Valletta/Rom. Nach einer tagelangen Blockade geht die Odyssee für die Migranten und die deutsche Besatzung des Rettungsschiffes „Lifeline“ auf dem Mittelmeer zu Ende. Das Schiff der Dresdner Organisation Mission Lifeline darf in Malta anlegen – allerdings unter der Bedingung, dass die Flüchtlinge an Bord auf mehrere EU-Länder verteilt werden.

Die Regierung in Valletta erklärte gestern, dass sich vier Mitgliedsstaaten bereiterklärt hätten; zwei weitere würden eine Beteiligung prüfen.
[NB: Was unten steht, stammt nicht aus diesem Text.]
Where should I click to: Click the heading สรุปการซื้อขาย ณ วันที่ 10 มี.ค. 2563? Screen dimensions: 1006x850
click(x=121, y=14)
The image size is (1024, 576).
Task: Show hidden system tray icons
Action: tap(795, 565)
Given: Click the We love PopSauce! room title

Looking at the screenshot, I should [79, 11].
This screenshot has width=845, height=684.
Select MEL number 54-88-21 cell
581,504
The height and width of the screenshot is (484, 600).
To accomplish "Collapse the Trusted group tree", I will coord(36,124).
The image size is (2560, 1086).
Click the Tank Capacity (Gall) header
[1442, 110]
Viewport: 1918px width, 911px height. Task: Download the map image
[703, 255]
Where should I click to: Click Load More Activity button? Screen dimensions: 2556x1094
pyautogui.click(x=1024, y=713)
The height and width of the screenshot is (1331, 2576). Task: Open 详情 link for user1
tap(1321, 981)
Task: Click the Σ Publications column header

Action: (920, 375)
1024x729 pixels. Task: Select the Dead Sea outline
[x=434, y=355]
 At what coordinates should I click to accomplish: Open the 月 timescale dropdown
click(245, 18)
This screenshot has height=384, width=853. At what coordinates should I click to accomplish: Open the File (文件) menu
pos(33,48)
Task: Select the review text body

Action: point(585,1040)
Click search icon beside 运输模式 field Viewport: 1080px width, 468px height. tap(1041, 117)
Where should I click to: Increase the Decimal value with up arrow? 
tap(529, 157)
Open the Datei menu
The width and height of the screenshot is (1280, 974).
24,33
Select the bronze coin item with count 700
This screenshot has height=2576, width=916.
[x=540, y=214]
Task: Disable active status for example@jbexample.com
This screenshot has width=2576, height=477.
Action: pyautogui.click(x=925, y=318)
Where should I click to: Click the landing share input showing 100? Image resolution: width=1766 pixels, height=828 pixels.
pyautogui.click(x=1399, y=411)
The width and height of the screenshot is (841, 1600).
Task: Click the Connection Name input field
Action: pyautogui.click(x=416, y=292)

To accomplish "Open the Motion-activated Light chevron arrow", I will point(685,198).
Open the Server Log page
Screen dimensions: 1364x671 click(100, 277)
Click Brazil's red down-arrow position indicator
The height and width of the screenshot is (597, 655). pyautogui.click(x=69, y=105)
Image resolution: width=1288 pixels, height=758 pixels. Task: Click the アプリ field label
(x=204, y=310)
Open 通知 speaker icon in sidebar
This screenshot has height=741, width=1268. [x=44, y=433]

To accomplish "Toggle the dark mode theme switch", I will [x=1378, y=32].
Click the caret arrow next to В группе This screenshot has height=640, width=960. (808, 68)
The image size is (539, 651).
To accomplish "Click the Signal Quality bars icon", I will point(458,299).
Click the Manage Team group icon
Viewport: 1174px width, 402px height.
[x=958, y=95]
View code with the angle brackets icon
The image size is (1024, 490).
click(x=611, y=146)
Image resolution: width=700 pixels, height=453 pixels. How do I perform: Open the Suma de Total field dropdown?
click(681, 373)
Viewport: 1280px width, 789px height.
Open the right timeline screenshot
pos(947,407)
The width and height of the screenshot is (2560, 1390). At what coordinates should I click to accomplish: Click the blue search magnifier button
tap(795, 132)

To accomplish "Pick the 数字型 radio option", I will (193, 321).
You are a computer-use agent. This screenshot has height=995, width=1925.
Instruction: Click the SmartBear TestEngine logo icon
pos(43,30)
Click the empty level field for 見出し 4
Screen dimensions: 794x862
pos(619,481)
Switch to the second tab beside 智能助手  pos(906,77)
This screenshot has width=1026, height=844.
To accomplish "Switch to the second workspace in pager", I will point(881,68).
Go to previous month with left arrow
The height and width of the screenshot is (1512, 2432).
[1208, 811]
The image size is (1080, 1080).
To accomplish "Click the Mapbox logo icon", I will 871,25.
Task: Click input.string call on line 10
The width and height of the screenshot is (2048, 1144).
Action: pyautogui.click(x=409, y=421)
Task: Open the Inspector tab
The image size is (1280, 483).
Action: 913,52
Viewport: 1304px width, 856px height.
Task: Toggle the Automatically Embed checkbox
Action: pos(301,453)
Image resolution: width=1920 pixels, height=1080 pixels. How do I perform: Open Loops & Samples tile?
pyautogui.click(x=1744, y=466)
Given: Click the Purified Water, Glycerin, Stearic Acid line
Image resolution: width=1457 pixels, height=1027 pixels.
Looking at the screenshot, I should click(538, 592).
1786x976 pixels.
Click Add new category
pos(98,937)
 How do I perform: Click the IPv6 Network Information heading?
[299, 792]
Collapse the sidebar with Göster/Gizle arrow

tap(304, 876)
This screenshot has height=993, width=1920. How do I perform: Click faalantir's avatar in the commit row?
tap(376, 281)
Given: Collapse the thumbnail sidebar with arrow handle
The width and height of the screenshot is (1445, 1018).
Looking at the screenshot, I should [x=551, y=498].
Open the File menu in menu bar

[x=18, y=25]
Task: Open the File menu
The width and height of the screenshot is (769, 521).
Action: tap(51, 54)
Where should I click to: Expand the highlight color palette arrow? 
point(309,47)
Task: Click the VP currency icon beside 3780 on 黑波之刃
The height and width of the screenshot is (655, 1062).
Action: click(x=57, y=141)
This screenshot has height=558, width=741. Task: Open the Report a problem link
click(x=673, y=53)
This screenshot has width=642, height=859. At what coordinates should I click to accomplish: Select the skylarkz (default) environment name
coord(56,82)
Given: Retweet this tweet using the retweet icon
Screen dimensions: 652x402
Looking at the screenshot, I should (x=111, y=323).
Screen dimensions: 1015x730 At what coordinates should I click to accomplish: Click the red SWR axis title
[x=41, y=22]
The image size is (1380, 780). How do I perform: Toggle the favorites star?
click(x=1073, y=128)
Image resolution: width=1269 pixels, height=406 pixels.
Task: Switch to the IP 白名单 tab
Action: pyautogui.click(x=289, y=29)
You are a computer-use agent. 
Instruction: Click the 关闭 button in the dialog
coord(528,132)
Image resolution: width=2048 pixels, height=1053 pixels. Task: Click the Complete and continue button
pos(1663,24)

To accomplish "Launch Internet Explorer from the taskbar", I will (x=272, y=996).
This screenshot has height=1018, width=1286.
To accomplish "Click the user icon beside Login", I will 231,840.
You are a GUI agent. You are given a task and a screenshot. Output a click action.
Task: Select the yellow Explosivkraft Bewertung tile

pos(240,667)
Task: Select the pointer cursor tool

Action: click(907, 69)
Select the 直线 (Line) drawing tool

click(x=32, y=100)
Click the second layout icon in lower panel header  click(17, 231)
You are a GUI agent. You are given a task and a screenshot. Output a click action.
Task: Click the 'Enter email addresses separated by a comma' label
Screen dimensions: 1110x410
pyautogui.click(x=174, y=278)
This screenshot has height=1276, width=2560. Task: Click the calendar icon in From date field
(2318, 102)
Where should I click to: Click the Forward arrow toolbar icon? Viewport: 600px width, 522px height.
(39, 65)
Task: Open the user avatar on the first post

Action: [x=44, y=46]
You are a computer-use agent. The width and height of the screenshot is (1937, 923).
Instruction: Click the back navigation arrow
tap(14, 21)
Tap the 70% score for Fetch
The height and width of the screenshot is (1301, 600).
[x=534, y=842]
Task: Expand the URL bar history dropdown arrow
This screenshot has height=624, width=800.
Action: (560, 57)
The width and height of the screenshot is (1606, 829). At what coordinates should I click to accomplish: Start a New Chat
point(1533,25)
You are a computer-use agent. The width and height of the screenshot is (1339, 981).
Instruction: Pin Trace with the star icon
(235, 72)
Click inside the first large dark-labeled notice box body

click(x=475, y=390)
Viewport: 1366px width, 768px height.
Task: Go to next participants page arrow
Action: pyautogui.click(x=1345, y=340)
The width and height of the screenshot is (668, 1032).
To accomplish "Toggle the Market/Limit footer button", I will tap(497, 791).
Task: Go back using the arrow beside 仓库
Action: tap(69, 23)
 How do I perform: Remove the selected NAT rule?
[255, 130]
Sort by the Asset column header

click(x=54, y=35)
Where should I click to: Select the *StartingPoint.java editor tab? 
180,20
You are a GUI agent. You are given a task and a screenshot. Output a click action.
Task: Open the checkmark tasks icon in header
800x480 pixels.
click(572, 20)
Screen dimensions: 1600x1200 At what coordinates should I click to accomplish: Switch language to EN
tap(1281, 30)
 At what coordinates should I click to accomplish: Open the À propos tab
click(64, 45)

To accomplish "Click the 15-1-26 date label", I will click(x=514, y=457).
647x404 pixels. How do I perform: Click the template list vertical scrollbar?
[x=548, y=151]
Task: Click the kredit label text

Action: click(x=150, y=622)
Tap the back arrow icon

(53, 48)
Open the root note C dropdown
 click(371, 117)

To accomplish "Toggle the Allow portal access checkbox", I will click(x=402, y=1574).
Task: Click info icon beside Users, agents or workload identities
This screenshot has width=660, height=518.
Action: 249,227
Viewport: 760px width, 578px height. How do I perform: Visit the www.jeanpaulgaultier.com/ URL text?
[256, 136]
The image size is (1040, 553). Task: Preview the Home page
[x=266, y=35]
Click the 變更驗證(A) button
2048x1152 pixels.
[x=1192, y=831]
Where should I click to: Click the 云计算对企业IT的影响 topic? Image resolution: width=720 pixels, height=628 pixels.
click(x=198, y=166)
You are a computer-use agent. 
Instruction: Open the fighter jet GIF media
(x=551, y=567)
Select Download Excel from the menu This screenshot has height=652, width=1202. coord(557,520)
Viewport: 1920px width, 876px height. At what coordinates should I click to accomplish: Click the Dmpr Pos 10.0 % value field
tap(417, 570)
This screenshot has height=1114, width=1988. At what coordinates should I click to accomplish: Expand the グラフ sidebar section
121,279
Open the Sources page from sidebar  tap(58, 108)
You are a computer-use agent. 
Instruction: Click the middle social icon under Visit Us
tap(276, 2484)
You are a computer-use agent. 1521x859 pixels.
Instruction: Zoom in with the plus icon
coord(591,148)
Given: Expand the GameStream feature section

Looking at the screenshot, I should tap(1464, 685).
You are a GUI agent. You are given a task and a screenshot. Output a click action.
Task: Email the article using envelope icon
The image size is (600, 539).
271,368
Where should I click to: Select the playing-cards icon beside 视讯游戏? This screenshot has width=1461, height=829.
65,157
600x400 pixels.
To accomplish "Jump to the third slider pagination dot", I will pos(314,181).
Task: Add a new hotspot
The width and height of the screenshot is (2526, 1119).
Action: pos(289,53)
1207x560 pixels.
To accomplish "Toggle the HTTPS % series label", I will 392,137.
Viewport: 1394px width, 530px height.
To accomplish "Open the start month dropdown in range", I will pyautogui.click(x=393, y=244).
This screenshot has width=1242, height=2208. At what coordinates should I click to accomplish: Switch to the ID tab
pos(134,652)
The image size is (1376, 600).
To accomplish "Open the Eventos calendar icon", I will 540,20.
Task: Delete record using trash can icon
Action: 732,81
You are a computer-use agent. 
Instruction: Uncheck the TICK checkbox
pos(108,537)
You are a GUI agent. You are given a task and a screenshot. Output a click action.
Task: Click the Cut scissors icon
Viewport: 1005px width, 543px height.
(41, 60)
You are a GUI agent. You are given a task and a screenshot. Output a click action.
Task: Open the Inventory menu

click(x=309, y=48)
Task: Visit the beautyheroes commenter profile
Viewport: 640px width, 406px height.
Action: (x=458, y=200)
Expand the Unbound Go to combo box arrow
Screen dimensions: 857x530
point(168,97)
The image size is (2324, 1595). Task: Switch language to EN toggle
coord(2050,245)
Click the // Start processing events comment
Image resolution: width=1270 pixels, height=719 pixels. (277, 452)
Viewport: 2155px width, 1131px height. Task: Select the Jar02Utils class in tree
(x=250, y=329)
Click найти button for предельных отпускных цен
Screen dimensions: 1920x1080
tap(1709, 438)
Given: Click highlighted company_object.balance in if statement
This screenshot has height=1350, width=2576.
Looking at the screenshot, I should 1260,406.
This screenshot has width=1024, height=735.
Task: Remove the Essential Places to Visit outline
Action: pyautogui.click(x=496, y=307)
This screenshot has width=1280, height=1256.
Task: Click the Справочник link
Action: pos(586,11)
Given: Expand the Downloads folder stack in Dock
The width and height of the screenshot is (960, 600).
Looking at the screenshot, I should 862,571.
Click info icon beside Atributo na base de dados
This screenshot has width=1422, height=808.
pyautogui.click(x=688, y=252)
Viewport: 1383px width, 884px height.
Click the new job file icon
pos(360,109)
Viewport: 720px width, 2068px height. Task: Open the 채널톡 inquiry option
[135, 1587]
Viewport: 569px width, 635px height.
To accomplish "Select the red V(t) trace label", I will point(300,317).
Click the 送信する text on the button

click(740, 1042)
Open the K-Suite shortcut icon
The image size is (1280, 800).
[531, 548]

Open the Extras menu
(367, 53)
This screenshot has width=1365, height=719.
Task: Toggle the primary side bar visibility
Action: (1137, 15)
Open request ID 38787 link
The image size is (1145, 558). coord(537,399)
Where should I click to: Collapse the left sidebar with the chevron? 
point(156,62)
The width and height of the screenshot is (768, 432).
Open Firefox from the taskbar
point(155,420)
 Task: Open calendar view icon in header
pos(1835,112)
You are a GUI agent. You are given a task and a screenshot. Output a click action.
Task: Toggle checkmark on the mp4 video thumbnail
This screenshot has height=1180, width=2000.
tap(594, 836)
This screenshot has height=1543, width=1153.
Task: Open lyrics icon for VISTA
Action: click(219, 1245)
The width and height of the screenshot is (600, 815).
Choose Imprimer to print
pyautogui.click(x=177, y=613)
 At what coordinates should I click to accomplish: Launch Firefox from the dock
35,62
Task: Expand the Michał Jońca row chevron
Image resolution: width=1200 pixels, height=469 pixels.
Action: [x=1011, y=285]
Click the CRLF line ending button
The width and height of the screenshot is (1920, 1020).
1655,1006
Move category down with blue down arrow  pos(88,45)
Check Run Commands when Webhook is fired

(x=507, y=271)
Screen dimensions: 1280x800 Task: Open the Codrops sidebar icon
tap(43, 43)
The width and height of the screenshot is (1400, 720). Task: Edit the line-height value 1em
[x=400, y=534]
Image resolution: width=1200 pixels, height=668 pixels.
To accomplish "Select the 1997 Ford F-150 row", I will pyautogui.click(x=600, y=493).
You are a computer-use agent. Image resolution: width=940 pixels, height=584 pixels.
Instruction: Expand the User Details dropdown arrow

Italien, Frankreich und das Bundesland Berlin hatten Hilfe bereits in Aussicht gestellt. Etwa 230 aus Seenot gerettete Migranten und 17 deutsche Besatzungsmitglieder harrten seit Donnerstag auf dem Schiff vor der Mittelmeerinsel aus und durften nirgends anlegen. Das erlösende Signal gab Italiens neuer Ministerpräsident Giuseppe Conte nach einem Telefonat mit dem maltesischen Premierminister Joseph Muscat: „Das Schiff der NGO Lifeline wird in Malta anlegen“, sagte Conte. Eine ähnliche Odyssee hatte vor gut zwei Wochen die „Aquarius“ durchgemacht, bevor sie letztlich in Spanien aufgenommen wurde.